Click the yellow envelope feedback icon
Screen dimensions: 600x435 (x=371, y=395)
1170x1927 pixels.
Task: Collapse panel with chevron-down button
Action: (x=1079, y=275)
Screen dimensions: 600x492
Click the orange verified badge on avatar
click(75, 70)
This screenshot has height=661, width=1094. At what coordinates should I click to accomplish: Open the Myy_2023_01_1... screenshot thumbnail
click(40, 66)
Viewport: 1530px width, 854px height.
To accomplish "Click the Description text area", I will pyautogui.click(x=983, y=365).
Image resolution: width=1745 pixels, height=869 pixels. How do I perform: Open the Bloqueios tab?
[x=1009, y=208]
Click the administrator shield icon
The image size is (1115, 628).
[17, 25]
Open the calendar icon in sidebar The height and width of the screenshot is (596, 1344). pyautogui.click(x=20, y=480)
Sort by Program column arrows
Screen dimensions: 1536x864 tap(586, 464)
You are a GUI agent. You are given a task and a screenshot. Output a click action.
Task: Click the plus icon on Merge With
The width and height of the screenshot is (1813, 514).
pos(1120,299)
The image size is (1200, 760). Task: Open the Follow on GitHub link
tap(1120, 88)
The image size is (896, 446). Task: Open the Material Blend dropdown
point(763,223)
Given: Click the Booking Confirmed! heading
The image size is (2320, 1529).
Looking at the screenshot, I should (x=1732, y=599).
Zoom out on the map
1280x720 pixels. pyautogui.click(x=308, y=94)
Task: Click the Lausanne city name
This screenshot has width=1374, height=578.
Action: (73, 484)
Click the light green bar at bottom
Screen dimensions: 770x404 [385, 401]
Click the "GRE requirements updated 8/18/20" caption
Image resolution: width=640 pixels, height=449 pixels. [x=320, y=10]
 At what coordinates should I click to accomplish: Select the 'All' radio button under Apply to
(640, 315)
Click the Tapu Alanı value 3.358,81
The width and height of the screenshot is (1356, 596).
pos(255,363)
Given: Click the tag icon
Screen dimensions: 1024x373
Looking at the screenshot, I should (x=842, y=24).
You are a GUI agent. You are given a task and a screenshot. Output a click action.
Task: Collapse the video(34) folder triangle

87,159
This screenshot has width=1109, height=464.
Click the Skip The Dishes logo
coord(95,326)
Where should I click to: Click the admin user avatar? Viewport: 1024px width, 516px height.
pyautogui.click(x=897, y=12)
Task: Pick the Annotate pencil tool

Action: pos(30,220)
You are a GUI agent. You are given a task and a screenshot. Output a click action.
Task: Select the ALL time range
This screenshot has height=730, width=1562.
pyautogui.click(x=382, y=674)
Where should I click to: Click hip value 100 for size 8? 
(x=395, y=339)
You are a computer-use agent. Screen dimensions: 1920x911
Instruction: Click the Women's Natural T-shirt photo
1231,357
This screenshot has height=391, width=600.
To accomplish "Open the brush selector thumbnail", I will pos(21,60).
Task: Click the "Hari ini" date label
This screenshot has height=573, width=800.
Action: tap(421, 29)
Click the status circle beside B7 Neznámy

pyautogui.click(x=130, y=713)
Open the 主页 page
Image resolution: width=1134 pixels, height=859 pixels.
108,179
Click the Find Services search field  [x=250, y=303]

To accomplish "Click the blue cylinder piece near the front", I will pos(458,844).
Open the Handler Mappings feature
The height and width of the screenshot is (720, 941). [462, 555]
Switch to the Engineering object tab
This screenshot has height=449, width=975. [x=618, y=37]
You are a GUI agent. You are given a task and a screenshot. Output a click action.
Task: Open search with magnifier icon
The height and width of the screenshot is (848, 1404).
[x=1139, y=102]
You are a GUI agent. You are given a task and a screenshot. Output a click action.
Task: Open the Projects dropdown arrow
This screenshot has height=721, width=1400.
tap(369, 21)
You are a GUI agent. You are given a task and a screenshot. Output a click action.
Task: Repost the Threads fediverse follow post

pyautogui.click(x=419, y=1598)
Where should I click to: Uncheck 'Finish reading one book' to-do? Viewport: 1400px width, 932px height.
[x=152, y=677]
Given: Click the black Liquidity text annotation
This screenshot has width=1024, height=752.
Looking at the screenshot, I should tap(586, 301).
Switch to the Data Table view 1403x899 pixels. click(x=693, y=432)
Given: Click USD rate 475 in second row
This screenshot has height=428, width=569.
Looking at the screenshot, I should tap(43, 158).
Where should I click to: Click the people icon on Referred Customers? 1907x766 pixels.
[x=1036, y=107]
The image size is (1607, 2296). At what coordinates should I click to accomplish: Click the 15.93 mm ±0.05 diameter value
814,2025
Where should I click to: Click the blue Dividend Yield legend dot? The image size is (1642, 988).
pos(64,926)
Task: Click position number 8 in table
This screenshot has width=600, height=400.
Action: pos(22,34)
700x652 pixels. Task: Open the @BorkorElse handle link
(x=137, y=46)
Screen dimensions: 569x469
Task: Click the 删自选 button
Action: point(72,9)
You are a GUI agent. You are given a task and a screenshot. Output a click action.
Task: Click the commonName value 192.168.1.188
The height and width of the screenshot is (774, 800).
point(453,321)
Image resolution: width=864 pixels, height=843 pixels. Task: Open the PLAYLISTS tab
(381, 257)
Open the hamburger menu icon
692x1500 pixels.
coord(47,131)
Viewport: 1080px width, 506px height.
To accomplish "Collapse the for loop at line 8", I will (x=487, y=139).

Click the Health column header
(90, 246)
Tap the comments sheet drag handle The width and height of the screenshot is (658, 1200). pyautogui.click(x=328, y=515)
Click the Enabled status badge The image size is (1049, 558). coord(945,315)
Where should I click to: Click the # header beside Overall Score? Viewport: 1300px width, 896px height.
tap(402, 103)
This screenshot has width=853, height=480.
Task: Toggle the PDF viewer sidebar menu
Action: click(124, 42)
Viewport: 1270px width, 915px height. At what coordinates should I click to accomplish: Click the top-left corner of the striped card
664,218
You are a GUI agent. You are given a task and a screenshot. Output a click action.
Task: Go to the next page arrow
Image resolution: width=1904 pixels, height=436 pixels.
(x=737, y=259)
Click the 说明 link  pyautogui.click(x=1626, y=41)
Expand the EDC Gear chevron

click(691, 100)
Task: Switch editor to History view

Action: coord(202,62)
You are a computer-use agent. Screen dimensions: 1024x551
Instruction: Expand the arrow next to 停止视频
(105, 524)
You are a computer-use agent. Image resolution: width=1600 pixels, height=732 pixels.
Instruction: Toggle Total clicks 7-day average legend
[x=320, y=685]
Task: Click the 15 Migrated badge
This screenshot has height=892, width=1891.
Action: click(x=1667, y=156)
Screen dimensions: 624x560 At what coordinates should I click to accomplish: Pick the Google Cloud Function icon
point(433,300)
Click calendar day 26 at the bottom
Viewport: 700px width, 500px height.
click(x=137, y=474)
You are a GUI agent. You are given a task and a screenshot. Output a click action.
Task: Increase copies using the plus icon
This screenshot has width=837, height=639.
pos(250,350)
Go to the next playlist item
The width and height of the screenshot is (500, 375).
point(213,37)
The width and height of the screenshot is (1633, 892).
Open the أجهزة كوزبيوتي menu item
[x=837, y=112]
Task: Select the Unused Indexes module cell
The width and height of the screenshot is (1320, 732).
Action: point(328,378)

· · · ·

- _Your goal_:
Only an exact reproduction of the lines from the one with "This screenshot has height=892, width=1891." to the end of the listing is expected.

- _The completed task_:
This screenshot has height=892, width=1891.
Action: click(x=1667, y=156)
Screen dimensions: 624x560 At what coordinates should I click to accomplish: Pick the Google Cloud Function icon
point(433,300)
Click calendar day 26 at the bottom
Viewport: 700px width, 500px height.
click(x=137, y=474)
You are a GUI agent. You are given a task and a screenshot. Output a click action.
Task: Increase copies using the plus icon
This screenshot has width=837, height=639.
pos(250,350)
Go to the next playlist item
The width and height of the screenshot is (500, 375).
point(213,37)
The width and height of the screenshot is (1633, 892).
Open the أجهزة كوزبيوتي menu item
[x=837, y=112]
Task: Select the Unused Indexes module cell
The width and height of the screenshot is (1320, 732).
Action: point(328,378)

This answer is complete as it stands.